Les chefs d'établissement dévoilent le bluff de mesures de JM Blanquer
Ils ne sont pourtant pas hostiles aux réforme impulsées par JM Blanquer. Mais, le 13 septembre, les chefs d'établissement du SNPDEN n'ont pas caché l'écart important entre les annonces ministérielles et le vécu des établissements. Qu'il s'agisse de l'interdiction des portables , du dispositif Devoirs faits ou encore des évaluations, ce qui se passe dans les établissements a peu à voir avec la communication ministérielle.
Portables : La loi n'a rien changé
"Depuis 5 ans aucun collègue ne nous a parlé de problème de gestion des téléphones portables", explique Philippe Vincent secrétaire général du Snpden Unsa, le premier syndicat des personnels de direction. "Il n'y avait pas de problème. On a l'impression que la voie législative ne s'imposait pas".
Inutile au moins dans le second degré, la loi n'a d'ailleurs rien changé. Un sondage réalisé par le syndicat auprès de ses membres (un quart des établissements ont répondu) montre que seulement 36% d'entre eux envisage de modifier leur règlement intérieur.
Encore celles-ci sont-elles de pure forme, selon le Snpden. "Dans la plupart des cas il s'agit de mettre la référence à la loi dans le règlement", assure Philippe Vincent.
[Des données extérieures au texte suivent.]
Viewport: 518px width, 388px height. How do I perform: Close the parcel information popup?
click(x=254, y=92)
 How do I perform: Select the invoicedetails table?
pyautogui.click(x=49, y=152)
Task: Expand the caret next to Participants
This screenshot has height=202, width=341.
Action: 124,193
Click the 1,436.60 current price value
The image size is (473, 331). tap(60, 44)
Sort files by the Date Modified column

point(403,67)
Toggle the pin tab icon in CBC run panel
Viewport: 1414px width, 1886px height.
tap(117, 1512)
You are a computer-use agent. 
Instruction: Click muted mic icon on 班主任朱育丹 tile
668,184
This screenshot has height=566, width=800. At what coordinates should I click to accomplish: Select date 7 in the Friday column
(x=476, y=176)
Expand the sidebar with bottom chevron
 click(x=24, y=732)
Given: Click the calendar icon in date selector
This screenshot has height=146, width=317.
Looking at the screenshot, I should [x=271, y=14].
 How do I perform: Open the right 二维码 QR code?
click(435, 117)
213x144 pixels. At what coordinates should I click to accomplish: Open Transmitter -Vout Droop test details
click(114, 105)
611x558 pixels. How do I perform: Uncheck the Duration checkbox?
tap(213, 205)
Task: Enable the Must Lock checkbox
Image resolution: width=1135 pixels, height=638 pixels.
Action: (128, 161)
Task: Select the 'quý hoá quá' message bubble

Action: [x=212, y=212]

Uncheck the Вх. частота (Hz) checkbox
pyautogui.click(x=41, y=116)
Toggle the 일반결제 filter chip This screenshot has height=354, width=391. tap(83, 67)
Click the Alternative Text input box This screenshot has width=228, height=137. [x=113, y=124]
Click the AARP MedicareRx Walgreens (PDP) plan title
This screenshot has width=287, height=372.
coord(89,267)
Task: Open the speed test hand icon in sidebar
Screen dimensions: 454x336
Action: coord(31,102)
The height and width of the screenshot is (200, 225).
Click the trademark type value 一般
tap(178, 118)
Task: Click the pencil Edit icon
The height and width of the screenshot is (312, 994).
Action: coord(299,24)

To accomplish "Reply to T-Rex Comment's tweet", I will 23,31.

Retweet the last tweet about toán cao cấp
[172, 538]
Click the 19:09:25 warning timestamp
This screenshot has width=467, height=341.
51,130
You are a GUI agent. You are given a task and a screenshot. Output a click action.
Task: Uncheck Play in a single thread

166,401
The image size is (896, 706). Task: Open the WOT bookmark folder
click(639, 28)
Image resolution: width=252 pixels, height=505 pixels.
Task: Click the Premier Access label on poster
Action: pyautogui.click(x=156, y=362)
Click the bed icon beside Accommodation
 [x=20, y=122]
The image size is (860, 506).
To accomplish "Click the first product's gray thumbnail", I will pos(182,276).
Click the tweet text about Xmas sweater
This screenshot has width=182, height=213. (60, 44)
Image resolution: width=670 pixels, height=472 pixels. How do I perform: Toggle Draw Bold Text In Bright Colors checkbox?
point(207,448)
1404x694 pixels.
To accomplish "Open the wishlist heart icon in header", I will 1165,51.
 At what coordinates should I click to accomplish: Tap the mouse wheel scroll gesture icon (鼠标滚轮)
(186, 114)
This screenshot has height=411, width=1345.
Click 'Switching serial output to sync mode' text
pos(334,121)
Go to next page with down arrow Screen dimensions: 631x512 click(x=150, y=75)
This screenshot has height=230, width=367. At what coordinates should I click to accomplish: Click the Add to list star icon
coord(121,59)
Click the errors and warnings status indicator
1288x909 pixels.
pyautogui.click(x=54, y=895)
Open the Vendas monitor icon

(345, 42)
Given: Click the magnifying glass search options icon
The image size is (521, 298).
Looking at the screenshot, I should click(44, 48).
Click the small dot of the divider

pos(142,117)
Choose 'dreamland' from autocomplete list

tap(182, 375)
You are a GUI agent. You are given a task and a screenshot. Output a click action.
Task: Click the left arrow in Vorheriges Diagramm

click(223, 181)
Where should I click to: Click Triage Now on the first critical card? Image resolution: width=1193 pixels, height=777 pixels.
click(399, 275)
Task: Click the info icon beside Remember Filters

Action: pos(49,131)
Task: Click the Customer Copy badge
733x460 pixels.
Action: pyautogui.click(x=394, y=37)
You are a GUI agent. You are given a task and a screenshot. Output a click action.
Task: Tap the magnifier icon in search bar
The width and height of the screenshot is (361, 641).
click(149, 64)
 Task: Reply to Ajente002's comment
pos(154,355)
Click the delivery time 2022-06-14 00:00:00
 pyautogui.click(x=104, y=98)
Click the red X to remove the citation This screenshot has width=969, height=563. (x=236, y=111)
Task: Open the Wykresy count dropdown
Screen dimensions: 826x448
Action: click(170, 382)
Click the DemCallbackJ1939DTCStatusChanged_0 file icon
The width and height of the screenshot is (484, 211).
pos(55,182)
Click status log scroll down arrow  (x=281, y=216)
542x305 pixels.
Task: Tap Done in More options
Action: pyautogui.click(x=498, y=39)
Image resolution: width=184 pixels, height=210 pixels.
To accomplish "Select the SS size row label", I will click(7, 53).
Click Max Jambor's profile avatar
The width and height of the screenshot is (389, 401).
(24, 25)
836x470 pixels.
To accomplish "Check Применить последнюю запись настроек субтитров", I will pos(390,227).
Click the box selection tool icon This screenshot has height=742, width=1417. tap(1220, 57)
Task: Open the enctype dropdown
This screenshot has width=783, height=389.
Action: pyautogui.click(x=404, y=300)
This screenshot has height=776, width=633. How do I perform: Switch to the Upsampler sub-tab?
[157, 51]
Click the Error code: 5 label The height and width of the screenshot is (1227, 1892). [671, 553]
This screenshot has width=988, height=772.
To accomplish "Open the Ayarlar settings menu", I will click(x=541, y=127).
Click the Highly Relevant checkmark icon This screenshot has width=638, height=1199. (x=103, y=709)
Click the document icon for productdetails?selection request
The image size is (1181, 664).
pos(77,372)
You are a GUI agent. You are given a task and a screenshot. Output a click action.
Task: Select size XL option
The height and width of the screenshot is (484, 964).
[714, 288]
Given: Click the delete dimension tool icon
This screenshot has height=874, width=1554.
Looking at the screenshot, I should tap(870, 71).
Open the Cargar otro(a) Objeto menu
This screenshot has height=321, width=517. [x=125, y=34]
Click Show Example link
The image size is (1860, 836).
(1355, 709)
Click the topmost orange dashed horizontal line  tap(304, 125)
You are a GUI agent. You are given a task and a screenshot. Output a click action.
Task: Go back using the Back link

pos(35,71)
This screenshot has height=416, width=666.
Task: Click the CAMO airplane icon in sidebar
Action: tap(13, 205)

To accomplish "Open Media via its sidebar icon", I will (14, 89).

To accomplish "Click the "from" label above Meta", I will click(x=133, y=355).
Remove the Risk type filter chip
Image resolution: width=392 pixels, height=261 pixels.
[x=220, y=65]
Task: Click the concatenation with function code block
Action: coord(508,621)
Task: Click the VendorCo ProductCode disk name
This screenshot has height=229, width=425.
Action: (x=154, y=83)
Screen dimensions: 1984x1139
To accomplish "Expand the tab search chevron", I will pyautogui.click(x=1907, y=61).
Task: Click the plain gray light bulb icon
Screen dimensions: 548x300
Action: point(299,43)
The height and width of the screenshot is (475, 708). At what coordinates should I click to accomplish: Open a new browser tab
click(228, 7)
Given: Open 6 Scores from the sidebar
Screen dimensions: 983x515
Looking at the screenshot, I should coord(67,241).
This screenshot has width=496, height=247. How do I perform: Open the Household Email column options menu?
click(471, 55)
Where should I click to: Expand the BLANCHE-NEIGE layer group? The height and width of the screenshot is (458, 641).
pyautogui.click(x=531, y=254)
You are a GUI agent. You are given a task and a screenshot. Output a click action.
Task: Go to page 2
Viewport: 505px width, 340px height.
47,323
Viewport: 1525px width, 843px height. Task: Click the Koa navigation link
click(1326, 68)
Les établissements rédigent le règlement en l'adaptant à la loi sans rien changer aux pratiques antérieures. "On utilise la dérogation permise par la loi pour autoriser les portables dans espaces découverts (en clair : la cour de récréation) à des moments précis (pendant les récréations). Le portable n'est interdit qu'en cours".
Le proviseur d'un très chic lycée de province a fait entrer la confiscation dans le règlement intérieur. Mais le Snpden relativise. "S'il y avait eu un problème à ce niveau on nous l'aurait dit", assure P Vincent. Dans la plupart des établissements la confiscation apporterait plus de problèmes que de solutions...
"Quand on nous dit que la loi est d'application immédiate", précise aussi P Vincent, "il est clair que les textes ne le permettent pas". Pour modifier le règlement il faut réunir le conseil d'administration dans les délais légaux. Souvent il faut aussi réunir la commission permanente avant le CA. Tout cela prend environ deux mois quand tout va bien...
Devoirs faits, c'est pas à faire...
Le Snpden s'est aussi attaché à faire un décryptage du dispositif Devoirs faits. Lancé par JM Blanquer, Devoirs faits a été présenté comme un dispositif permettant à tous les collégiens défavorisés de bénéficier d'une aide pour faire leurs devoirs. JM Blanquer a expliqué lors de sa conférence de rentrée que c'est une mesure sociale donnant les mêmes chances à tous.
Or l'enquête du Snpden montre que seulement la moitié des établissements ont disposé d'un financement suffisant pour mettre en place Devoirs faits. "Il y a eu de vraies négociations de marchands de tapis avec les rectorats pour cette mesure", dit-il. "L'intendance n'a pas suivi". Cela a retardé le démarrage.
Surtout le Snpden dévoile comment ça se passe concrètement. La plupart des collèges voient leurs horaires cadrés par les transports scolaires. Or Devoirs faits est arrivé bien après que les horaires aient été fixés. En clair il est impossible de mettre en place Devoirs faits en fin de journée dans la plupart des collèges ou alors c'est au bénéfice d'un très petit nombre d'élèves. L'enveloppe aurait du être fixée en mai pour une application à la rentrée.
Alors combien d'élèves en bénéficient ? "Entre 6 à 7%" estime P Vincent. "Et souvent ce sont les meilleurs et non les élèves en difficulté". L'encadrement est aussi fort variable selon les établissements, Devoirs faits pouvant être encadré aussi bien par des surveillants (AED) que des enseignants.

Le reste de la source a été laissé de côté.